Ethiopia: A Call For Peace
The Writers for Peace Committee (WfPC) of PEN International notes with concern the continuing war in the Tigray region of Northern Ethiopia and calls on all parties to immediately cease hostilities and pursue peaceful means to resolve the conflict.
The current round of hostilities began on 4 November 2020 after Prime Minister Abiy Ahmed issued a statement, following the seizure by the Tigray People's Liberation Front (TPLF) of a federal military base near Tigray's regional capital Mekelle, declaring that “the last red line has been crossed with this morning’s attacks and the federal government is therefore forced into a military confrontation”.
The war between the Ethiopian National Defense Force (ENDF) and the TPLF escalated soon afterwards. Hundreds of civilians have been killed and at least 40,000 refugees from Tigray crossed the border into Kassala, one of the most impoverished regions of Sudan. Reports have indicated that neighbouring Eritrea sided with Ethiopia, leading to its capital, Asmara being attacked by TPLF rockets on November 14 November 2020.
The United Nations and the African Union have both expressed concern in several declarations calling for the protection of civilians from hostilities and warning of critical shortages in the Tigray region.
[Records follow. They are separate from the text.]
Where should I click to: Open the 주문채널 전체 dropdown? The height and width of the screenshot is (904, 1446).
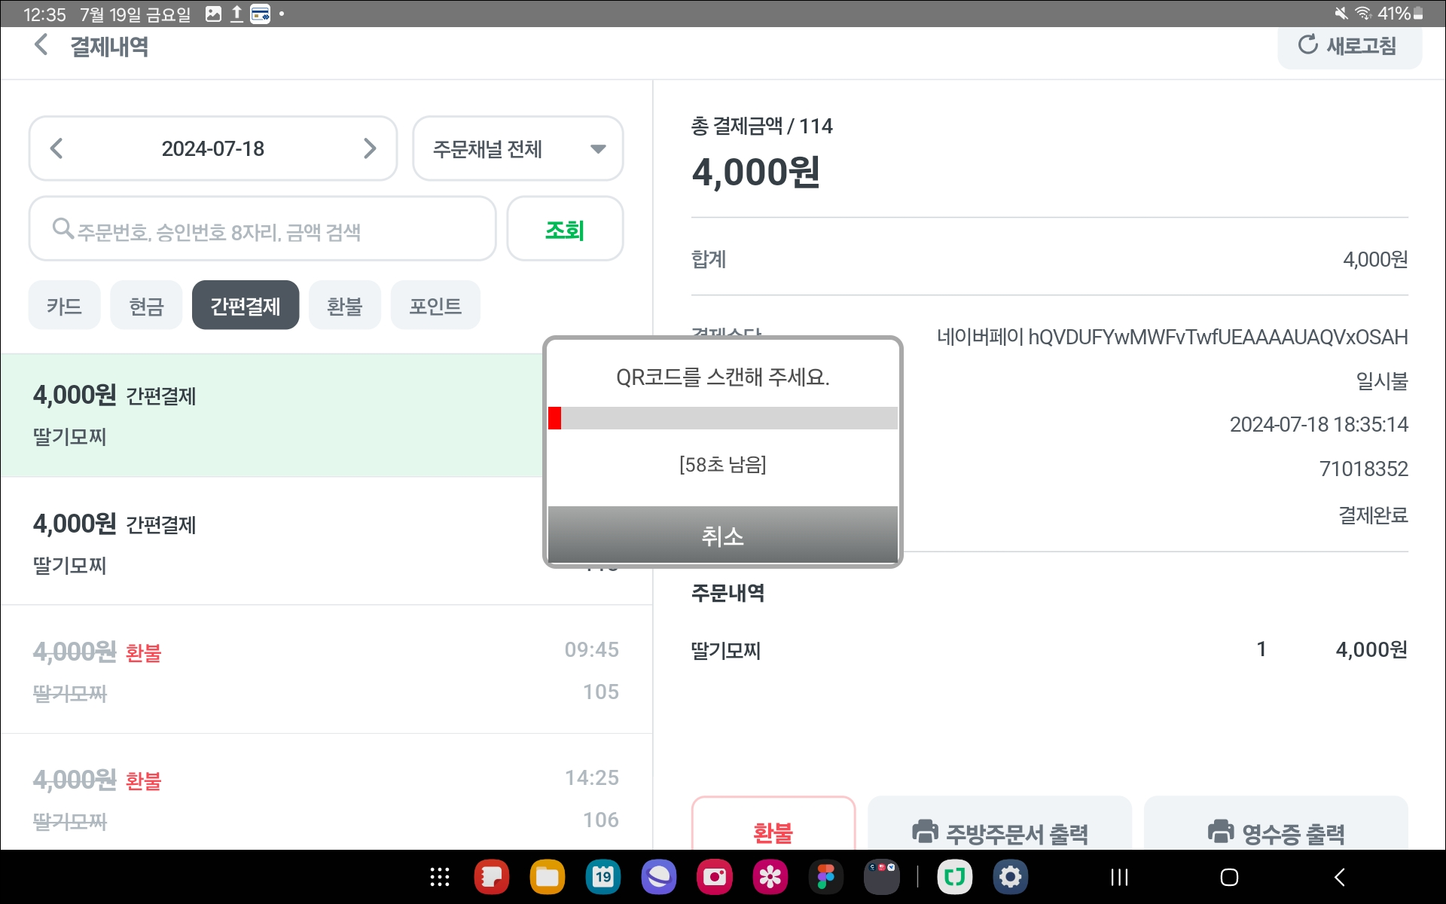pos(518,148)
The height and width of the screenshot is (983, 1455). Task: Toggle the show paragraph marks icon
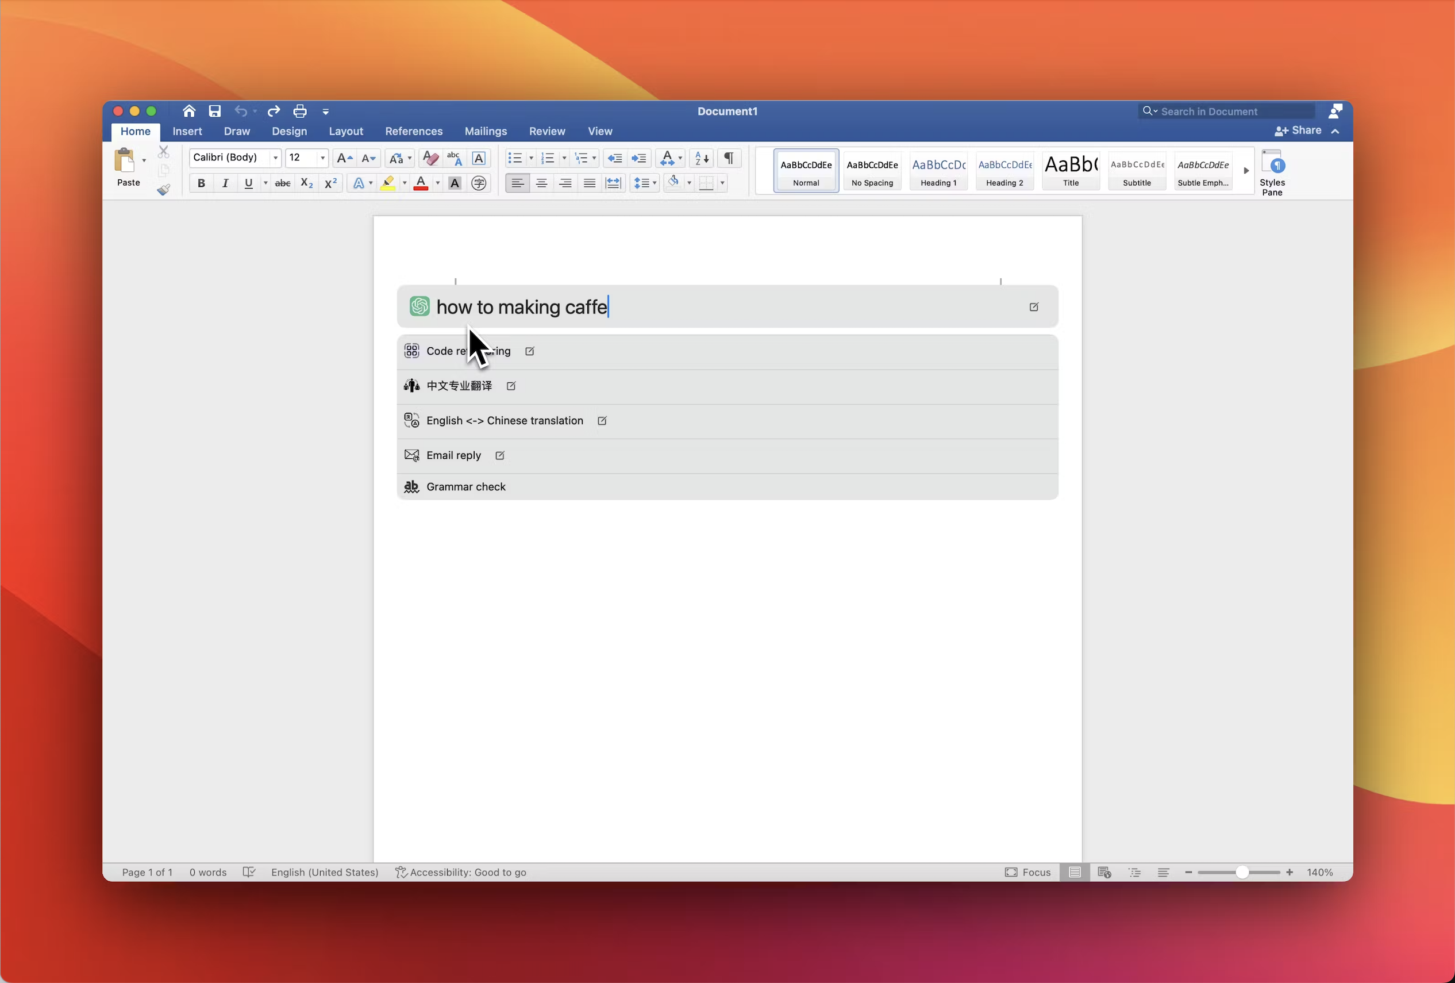pos(729,158)
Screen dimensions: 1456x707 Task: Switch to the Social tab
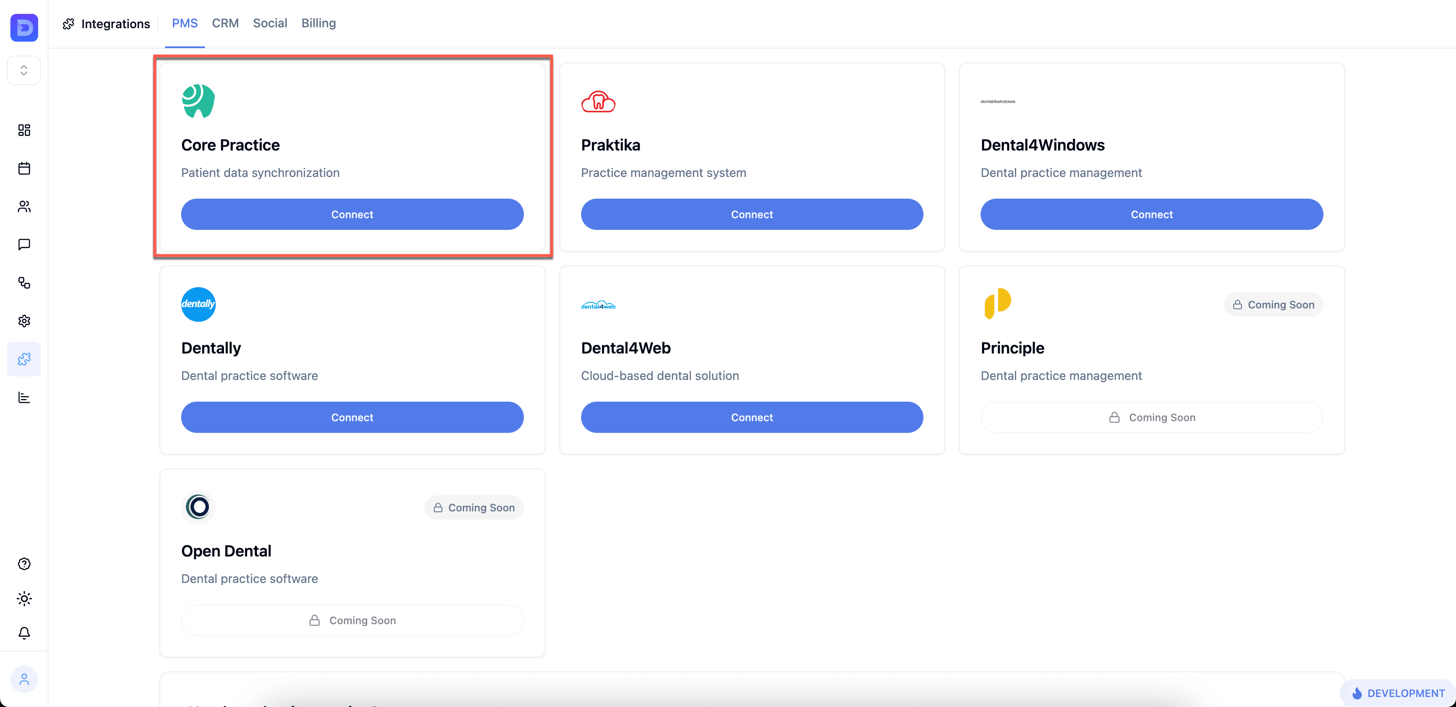point(270,23)
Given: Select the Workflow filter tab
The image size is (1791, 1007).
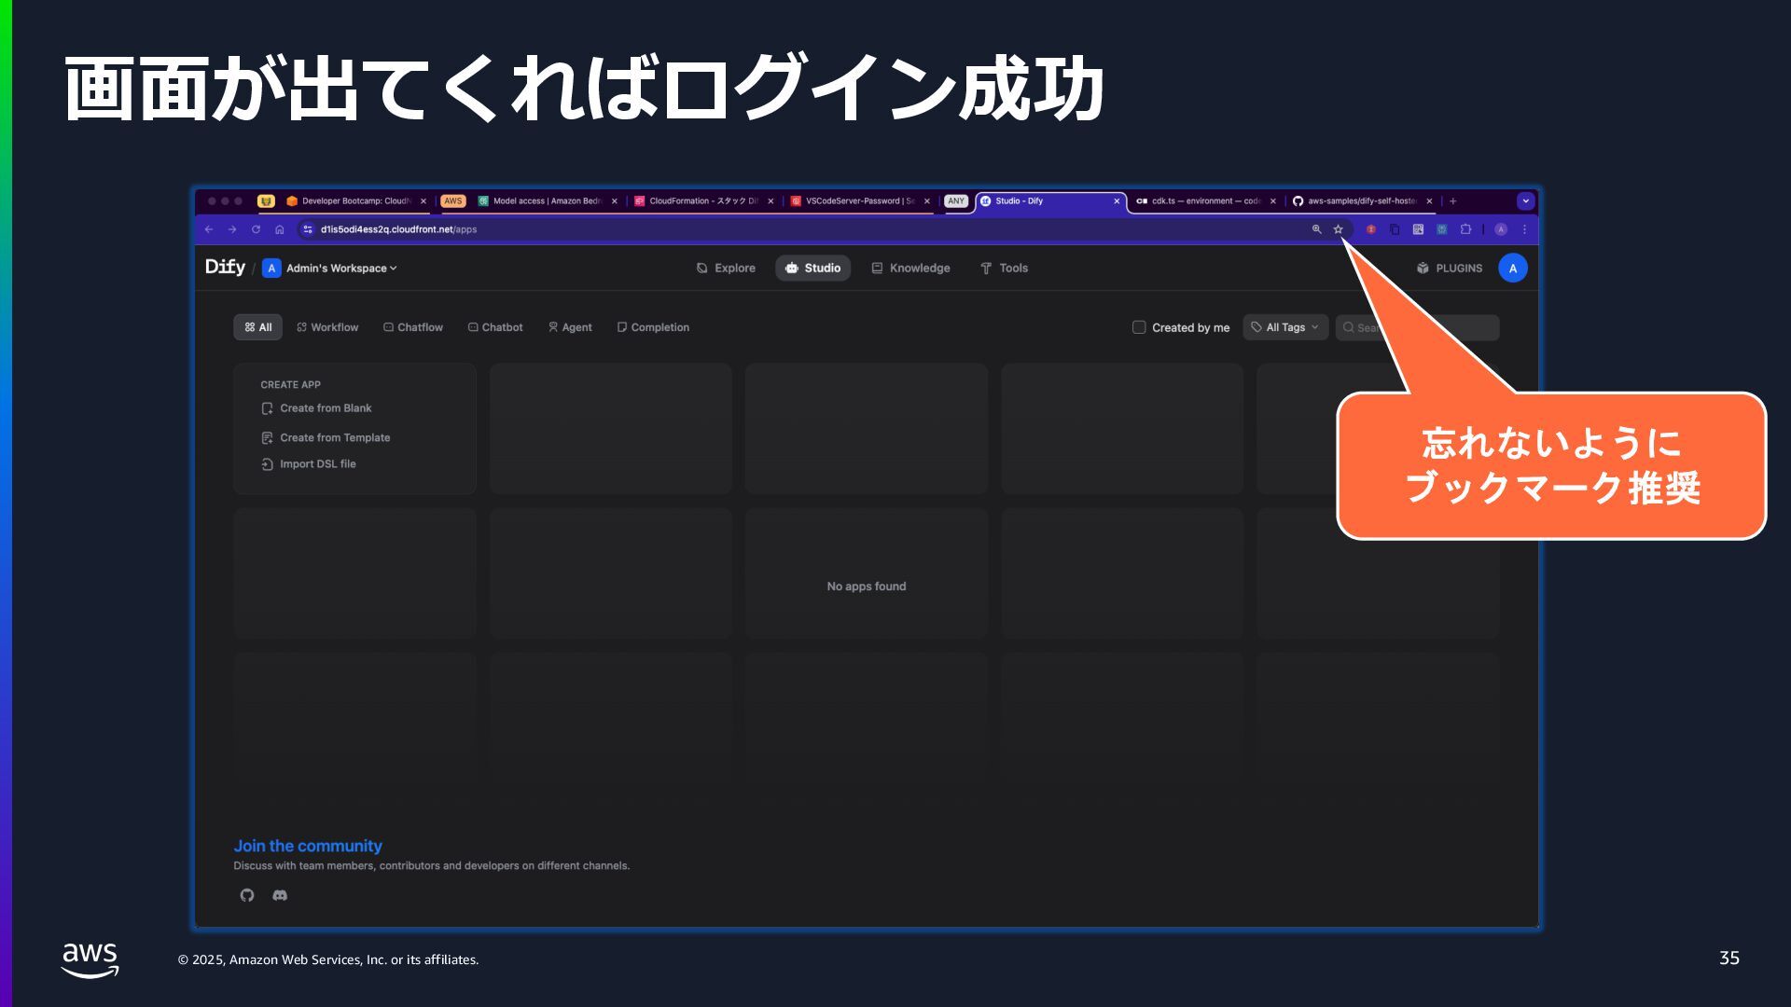Looking at the screenshot, I should pyautogui.click(x=327, y=327).
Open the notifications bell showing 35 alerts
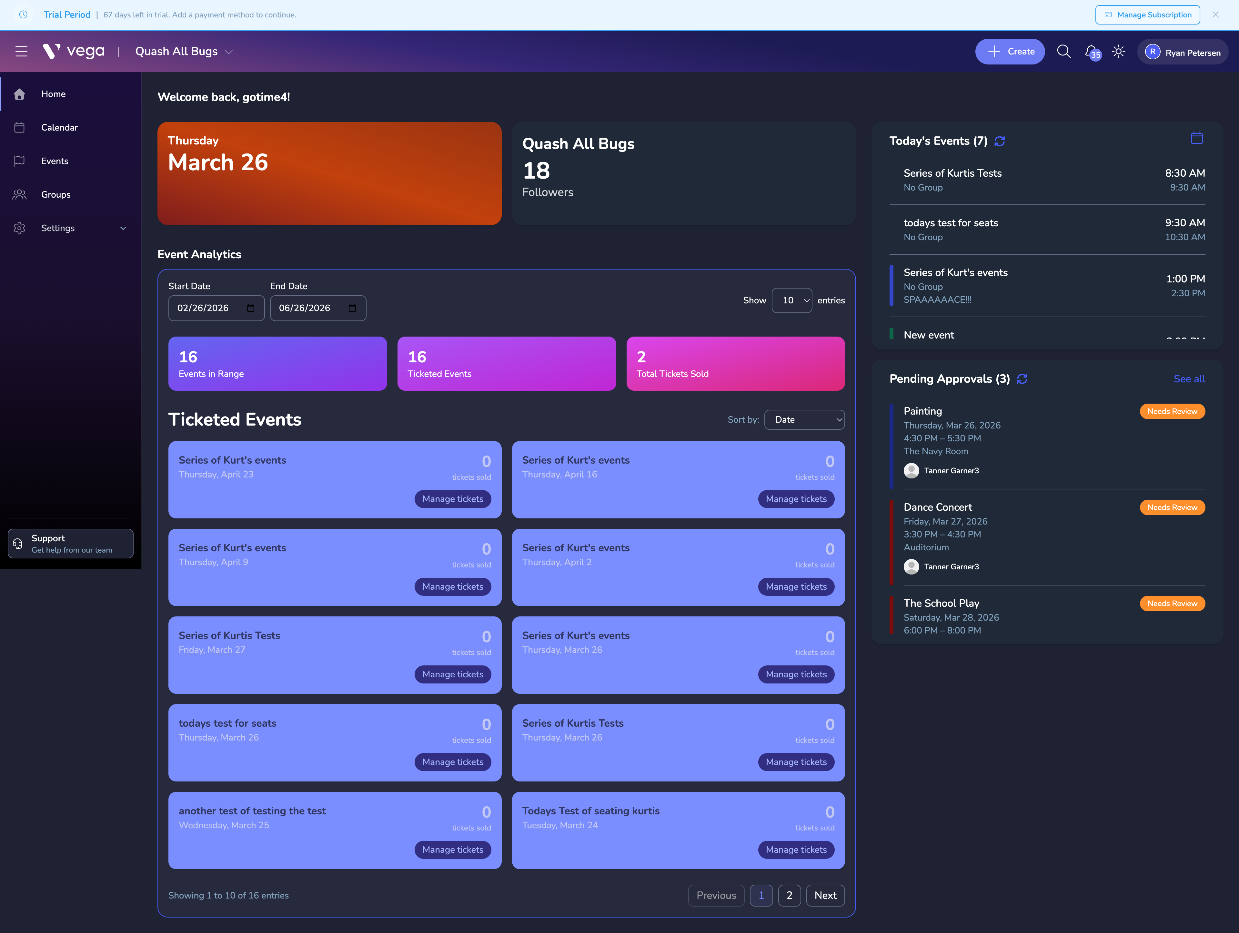The width and height of the screenshot is (1239, 933). 1091,51
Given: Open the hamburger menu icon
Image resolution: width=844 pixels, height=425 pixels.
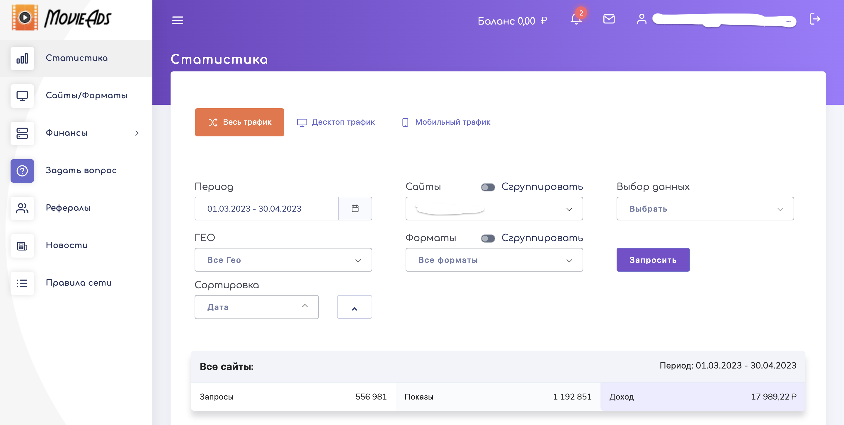Looking at the screenshot, I should (178, 20).
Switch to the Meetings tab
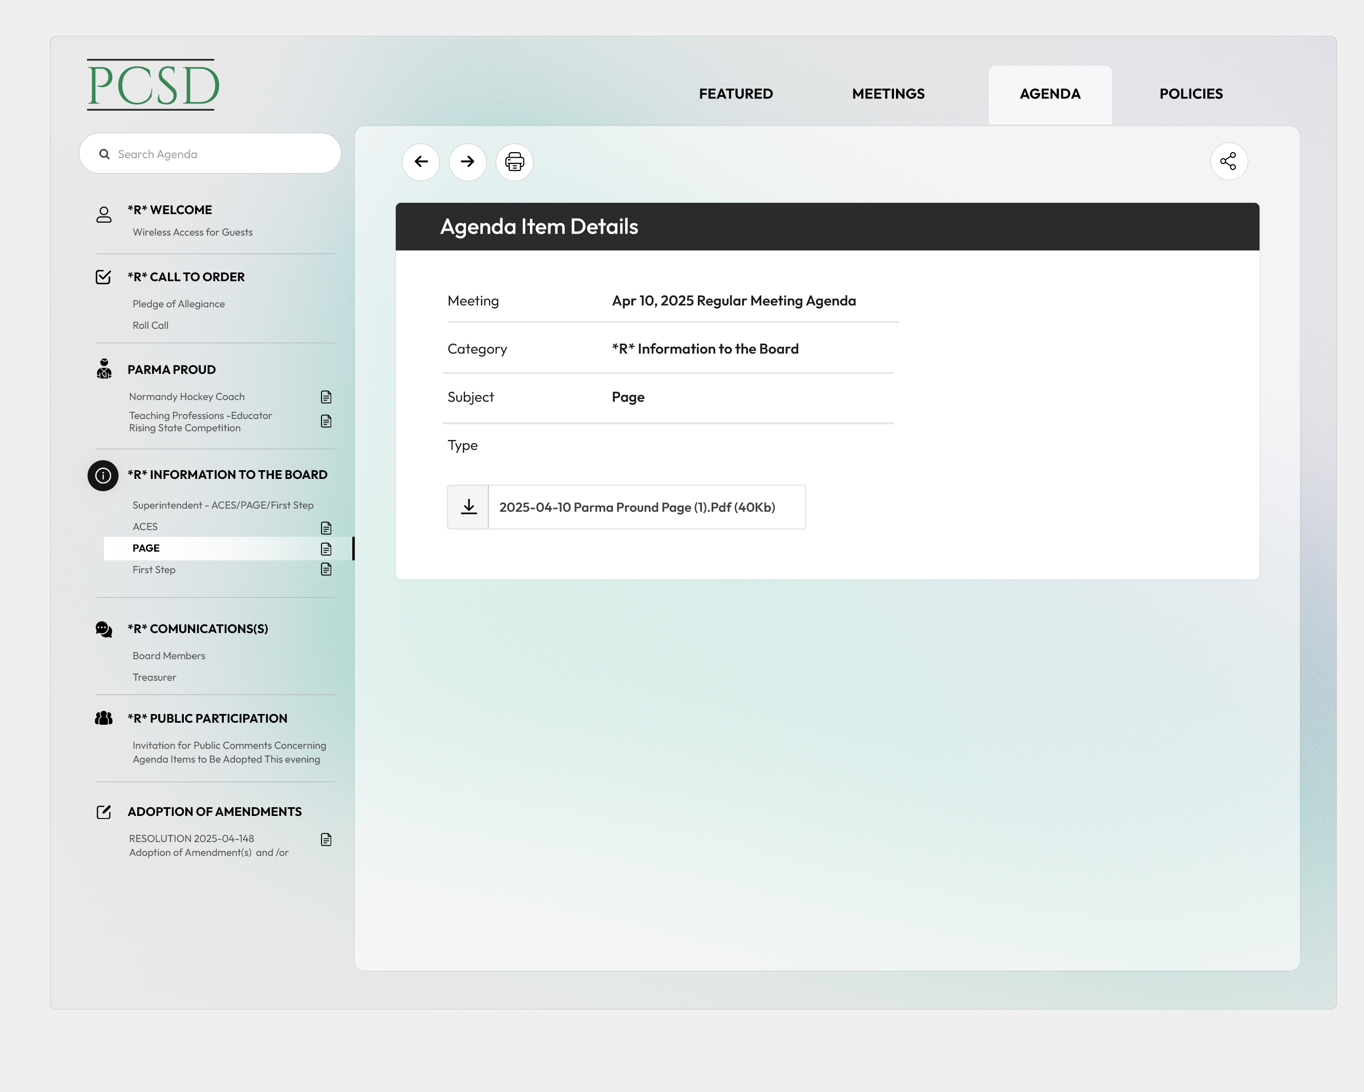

Both sides of the conflict have been accused of the mass killing of civilians – with reports indicating that around 600 civilians may have been killed, allegedly by Tigray fighters, at the village of Mai-Kadra on 9 November 2020, victims “who appear to have been day labourers in no way involved in the ongoing military offensive”, according to Amnesty International. This alleged massacre shows that there is a very high risk of the conflict spiralling into an intercommunal fight mainly between the Tigray and Amhara ethnic groups.
The WfPC decries the information blackout imposed on the Tigray region. The ongoing telephone and internet shutdown raises grave concerns on the real situation of the armed conflict, with claims and allegations hard to verify. It is imperative that at this stage, the Ethipioan authorities should urgently restore communication to the Tigray region. The Ethiopian people and the world at large have the right to know what is really going on in Tigray, as there are growing fears that ethnic cleansing is being conducted in the ongoing armed conflict.
The Tigray region is already home for more than 100,000 Eritrean refugees who are settled in five main refugee camps. Their lives and wellbeing desperately depend on monthly rations from United Nations High Commission for Refugees (UNHCR) and on the protection of Ethiopia’s Agency for Refugee and Returnee Affairs (ARRA). With the raging war, it has been reported that workers of the two agencies are being evacuated and the refugees are completely without supplies, including basic needs. We call upon the Ethiopian government to immediately open a humanitarian corridor for the UN and other humanitarian agencies to reach and provide the much needed help to the refugees caught in the crossfire.
We call on Ethiopian PM Abiy Ahmed, the 2019 Nobel Peace Prize Winner “for his efforts to achieve peace and international co-operation, and in particular for his decisive initiative to resolve the border conflict with neighbouring Eritrea” to immeditely rescind his rejection of appeals for peace talks by the AU.
The WfPC recognises that this is just the latest chapter in a longstanding and complicated regional conflict. Nonetheless the aggression shown by both Tigrayan and Federal Ethiopian forces is no way to solve a political problem. We call for a ceasefire and a peaceful political solution. We also call on neighbouring states to refrain from aggravating the hostilities; for free and accurate reporting to be facilitated; and for peace and reconstruction measures to be put in place. We also call upon the writers of Ethiopia and the Horn of Africa to come together in the cause of peace, to celebrate their writing with one other and to help heal the pain of their communities.